- SOURCE PASSAGE:

begin

Read This, You Dinosaurs!
A new journal that will rattle the hardliners
By ROGER MITTON Yangon
FEBRUARY 18, 2000 VOL. 26 NO. 6

When is a newspaper not a newspaper? When it is published in Yangon without government approval but with military permission. Huh? Bear with us and we'll try to explain. Anyone wishing to publish a newspaper in Myanmar must get a license from the ministry of information, run by Maj.-Gen. Kyi Aung, who thinks draconian restrictions and one-sided news presentation is just fine, thanks. But over at the information division of the elite Office of Strategic Studies, they see things rather differently. Run by the articulate and outward-looking Col. Thein Swe and Lt.-Col. Hla Min, the division, like the rest of the OSS, reports to the regime's strategist, Lt.-Gen. Khin Nyunt.

Thein Swe and Hla Min have been quietly fuming over the way the nation's flagship paper, the stalinist New Light of Myanmar, undermines their efforts to win greater international acceptance for Yangon's point of view. So they authorized the launch of a new paper, The Myanmar Times & Business Weekly, part of a radical attempt to revamp the regime's image. The move represents a daring and risky internal powerplay by that consummate survivor Khin Nyunt. Launching The Myanmar Times, as it is known, is flagrantly against the wishes of the hardliners and could come back to scorch him.

Khin Nyunt's boys have not even bothered to apply to the ministry of information for a license. How are they getting away with that? By playing the old game of semantics. Thein Swe explains: "Only the ministry can approve a newspaper. So it will be a journal, not a paper." Yes, but it will look and feel like an upmarket tabloid. It will carry local and foreign news about politics, business, social affairs and sports.

Scheduled for a soft launch Feb. 12, the new paper - oops, journal - is bankrolled by local entrepreneur Pyone Maung Maung, who is close to Khin Nyunt and whose business already includes the distribution of foreign publications.

The Myanmar Times will be managed and edited by expatriate professionals headed by Australian Ross Dunkley, 42, and will be published by Yangon's Ava Printing House. Dunkley has a successful track record in this sort of venture. In 1991 he helped set up and run the Vietnam Investment Review in Ho Chi Minh City. Vietnam is as mediaphobic as Myanmar. So since the forthright Dunkley succeeded there, perhaps he can in Yangon.

end

- STATED GOAL: Copy the Myanmar Times article word for word, starting with "Scheduled for a" and going on through "of foreign publications.".

- GIVEN DATA:

begin

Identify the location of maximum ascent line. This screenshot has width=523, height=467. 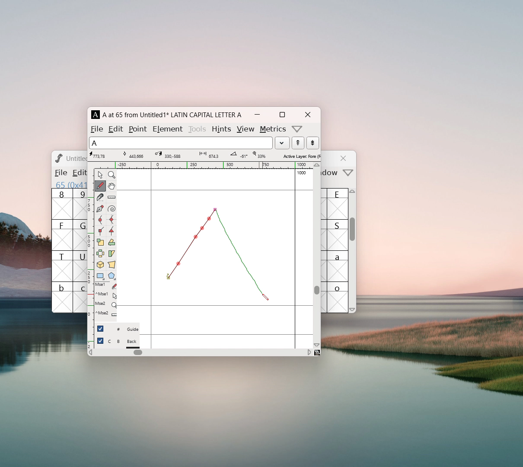
(215, 190).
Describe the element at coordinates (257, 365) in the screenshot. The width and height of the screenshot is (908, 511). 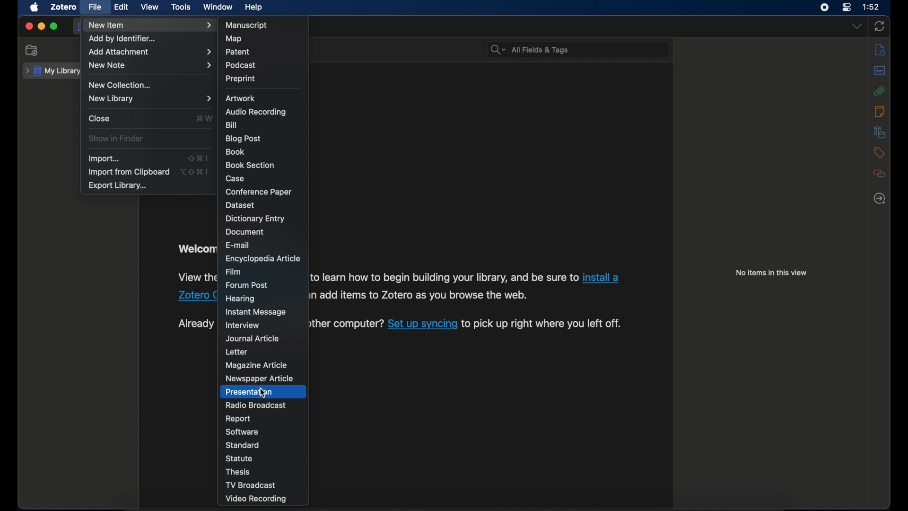
I see `magazine article` at that location.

end

- SOLUTION TO THIS EXERCISE:
Scheduled for a soft launch Feb. 12, the new paper - oops, journal - is bankrolled by local entrepreneur Pyone Maung Maung, who is close to Khin Nyunt and whose business already includes the distribution of foreign publications.